[Start of Materials provided]
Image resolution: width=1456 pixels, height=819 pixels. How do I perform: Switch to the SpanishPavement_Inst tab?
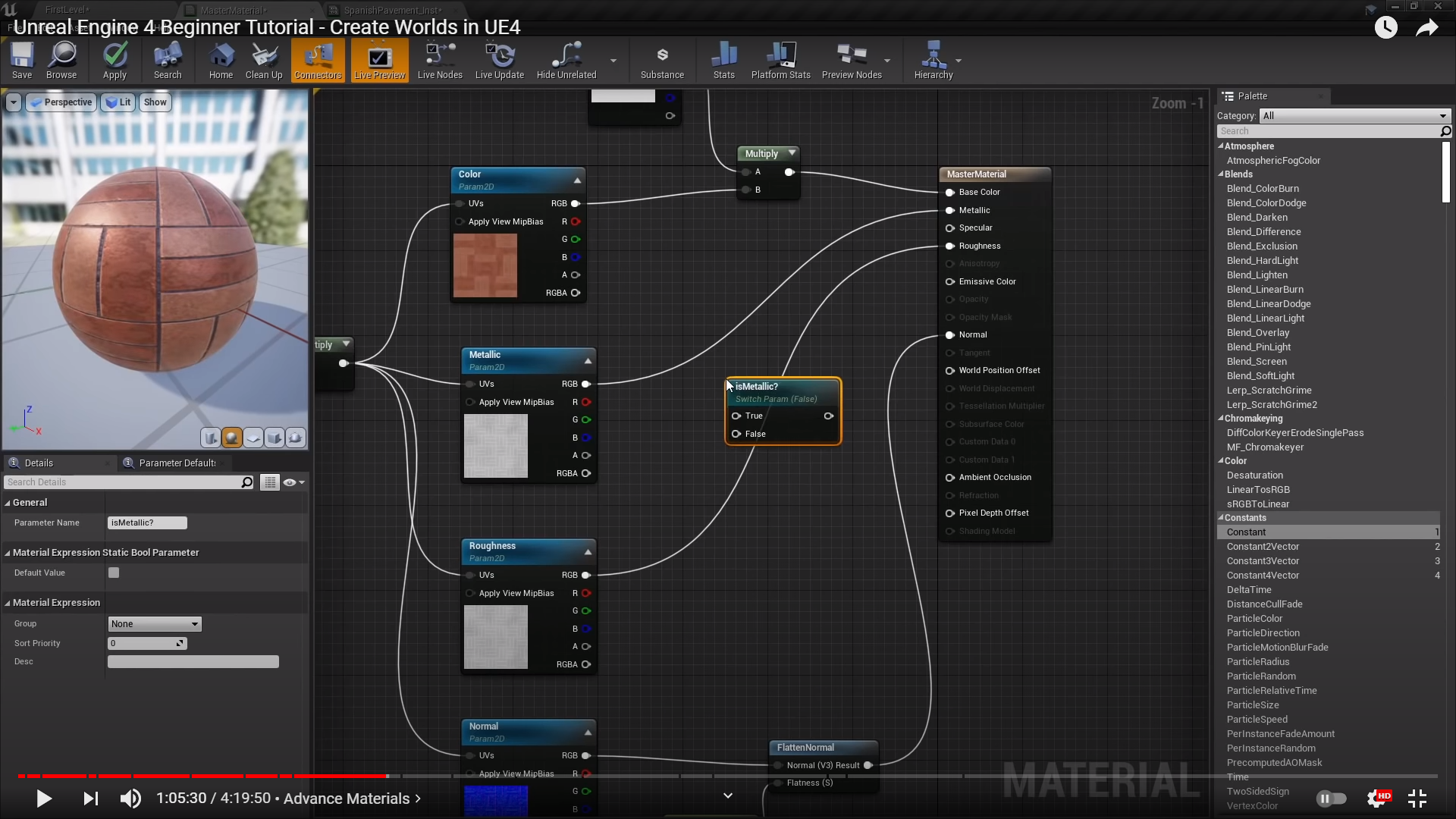click(x=391, y=10)
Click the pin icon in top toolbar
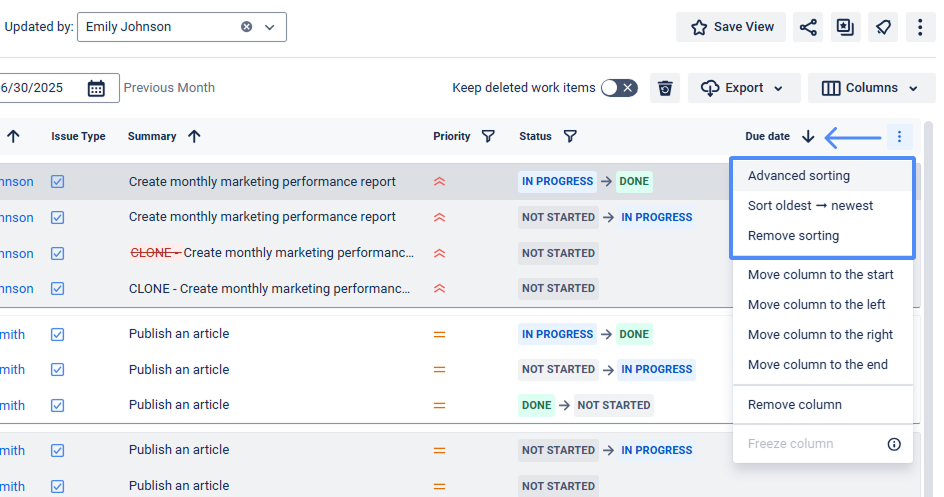Image resolution: width=944 pixels, height=497 pixels. pyautogui.click(x=883, y=27)
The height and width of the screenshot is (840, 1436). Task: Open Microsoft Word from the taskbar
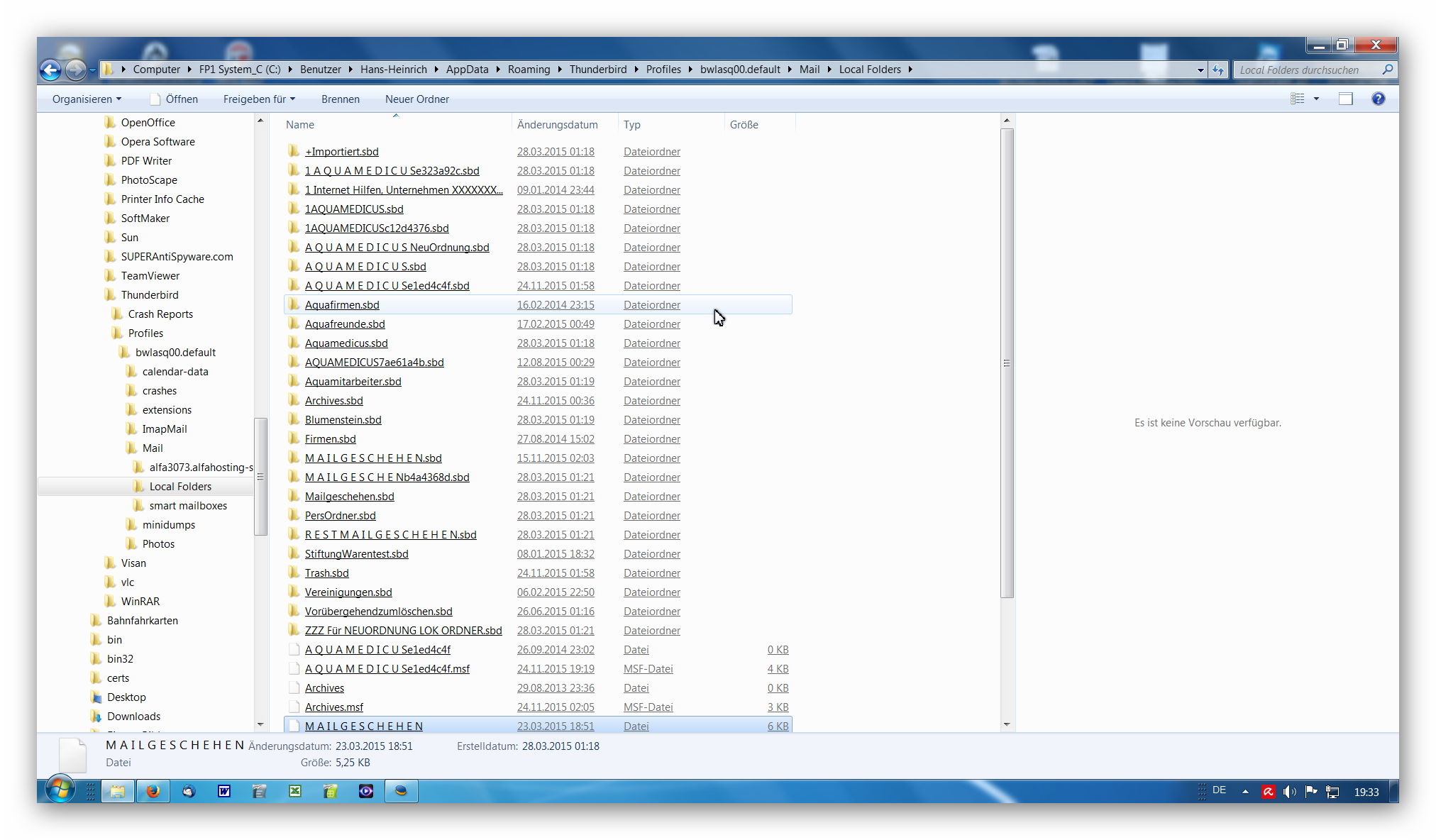pyautogui.click(x=224, y=791)
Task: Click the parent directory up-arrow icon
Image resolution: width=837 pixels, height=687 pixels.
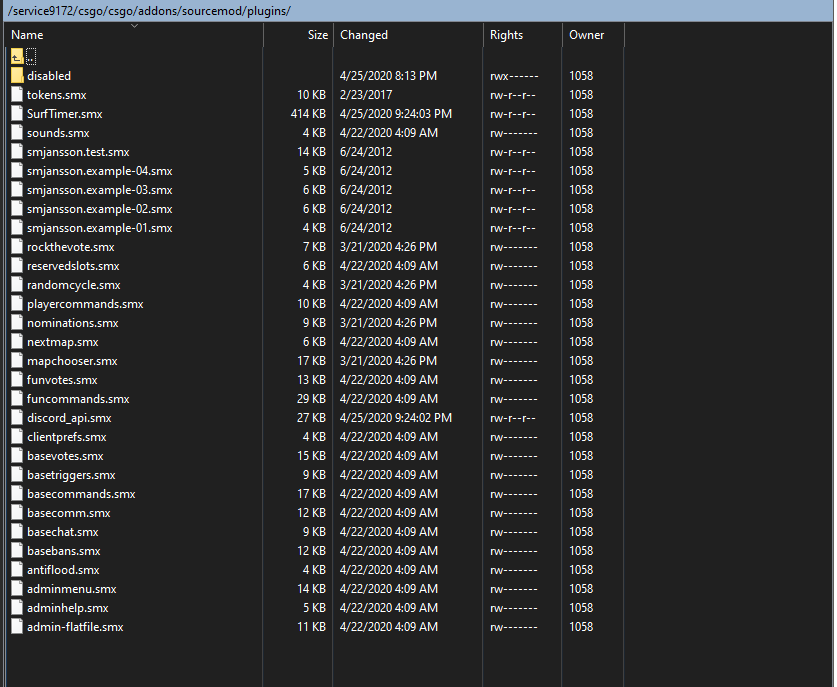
[End of Materials provided]
# Task prompt:
Rewrite all of the entries above with every "icon" changed to "button" and nothing else altered. Omit the pictures from your answer.

# The reply:
Image resolution: width=1456 pixels, height=819 pixels. How do I perform: Switch to the SpanishPavement_Inst tab?
click(x=391, y=10)
Click the pin button in top toolbar
Image resolution: width=944 pixels, height=497 pixels. pyautogui.click(x=883, y=27)
The height and width of the screenshot is (840, 1436). Task: Open Microsoft Word from the taskbar
pyautogui.click(x=224, y=791)
Task: Click the parent directory up-arrow button
Image resolution: width=837 pixels, height=687 pixels.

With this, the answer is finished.